The
passage from Borneo to Pengelih on the southern tip of Peninsular
Malaysia was a journey of two halves; the first half motoring in no
wind, the second half a spankingly good sail with wind on our port
beam. We crossed the traffic separation channel which is a marine
motorway for super tankers and cargo ships doing 15 knots. They
can't stop. We have to carefully time it to cross at right angles
astern of the east bound ships and then astern of the west bound
ships.
We
were feeling good when the gremlins struck one more time. Within two
miles of the anchorage, luckily in a quiet channel, the engine
overheat alarm began screaming at us. The raw water impeller had
shredded and with no cooling water to circulate we overheated (I know
that feeling). Used to these things we calmly turned off the engine,
pulled out the headsail and turned to sail to the edge of the channel
where we could anchor and David change the impeller.
He
found foreign debris in the housing.
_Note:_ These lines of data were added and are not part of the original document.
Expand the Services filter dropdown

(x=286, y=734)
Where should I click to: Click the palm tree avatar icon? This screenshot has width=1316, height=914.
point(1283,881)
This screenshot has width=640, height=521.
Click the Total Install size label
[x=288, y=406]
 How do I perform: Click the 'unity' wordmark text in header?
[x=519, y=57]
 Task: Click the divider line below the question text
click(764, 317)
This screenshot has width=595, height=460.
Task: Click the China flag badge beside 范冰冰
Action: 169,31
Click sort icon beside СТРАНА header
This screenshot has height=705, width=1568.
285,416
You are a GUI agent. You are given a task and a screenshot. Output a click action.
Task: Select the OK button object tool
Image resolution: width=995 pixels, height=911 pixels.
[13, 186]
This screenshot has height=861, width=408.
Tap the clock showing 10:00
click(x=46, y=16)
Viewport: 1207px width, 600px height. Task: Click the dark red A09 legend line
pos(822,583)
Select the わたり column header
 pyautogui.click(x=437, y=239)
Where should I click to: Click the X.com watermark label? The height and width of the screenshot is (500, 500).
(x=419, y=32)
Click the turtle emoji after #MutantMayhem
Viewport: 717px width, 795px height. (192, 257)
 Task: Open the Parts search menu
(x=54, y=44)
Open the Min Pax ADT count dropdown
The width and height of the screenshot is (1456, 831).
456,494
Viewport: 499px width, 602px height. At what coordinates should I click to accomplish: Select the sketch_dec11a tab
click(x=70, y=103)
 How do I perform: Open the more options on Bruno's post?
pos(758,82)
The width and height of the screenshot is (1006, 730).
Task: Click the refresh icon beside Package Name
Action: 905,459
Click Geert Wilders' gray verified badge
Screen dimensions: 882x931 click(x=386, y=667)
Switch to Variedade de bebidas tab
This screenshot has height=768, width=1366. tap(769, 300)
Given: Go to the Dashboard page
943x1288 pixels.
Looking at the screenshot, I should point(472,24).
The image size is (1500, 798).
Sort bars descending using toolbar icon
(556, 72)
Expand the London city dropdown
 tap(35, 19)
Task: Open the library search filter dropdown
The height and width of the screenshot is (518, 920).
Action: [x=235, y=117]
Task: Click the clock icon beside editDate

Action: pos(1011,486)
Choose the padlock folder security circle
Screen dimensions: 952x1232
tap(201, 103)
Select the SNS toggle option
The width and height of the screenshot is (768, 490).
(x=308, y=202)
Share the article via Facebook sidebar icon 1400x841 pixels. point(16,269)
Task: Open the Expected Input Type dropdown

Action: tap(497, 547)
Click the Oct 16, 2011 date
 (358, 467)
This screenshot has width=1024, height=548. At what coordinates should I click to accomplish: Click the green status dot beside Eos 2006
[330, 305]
I thought it looked like calcium
chips. How can you pick up calcium chips from seawater? Seawater
which taken up through a sieve? Which was when we found it was the
sieve itself. Somewhere, somehow a colony of oysters had grown on
the inside and outside of the plastic basket and bits of shell broken
off to pass down the line to shred the impeller. The weirdest thing
and why should it happen now – far better than when we were
crossing the shipping lanes. We think they might have started
growing when we were in Labuan marina for five weeks in May. Why
wait almost 700 miles to detach?
We
cleaned the sieve, fitted a new impeller and continued to the super
calm anchorage in Pengelih for a well deserved sleep after three
nights at sea.
Over
sundowners we chuckled about our latest character building
adventure......After all, it is a boat.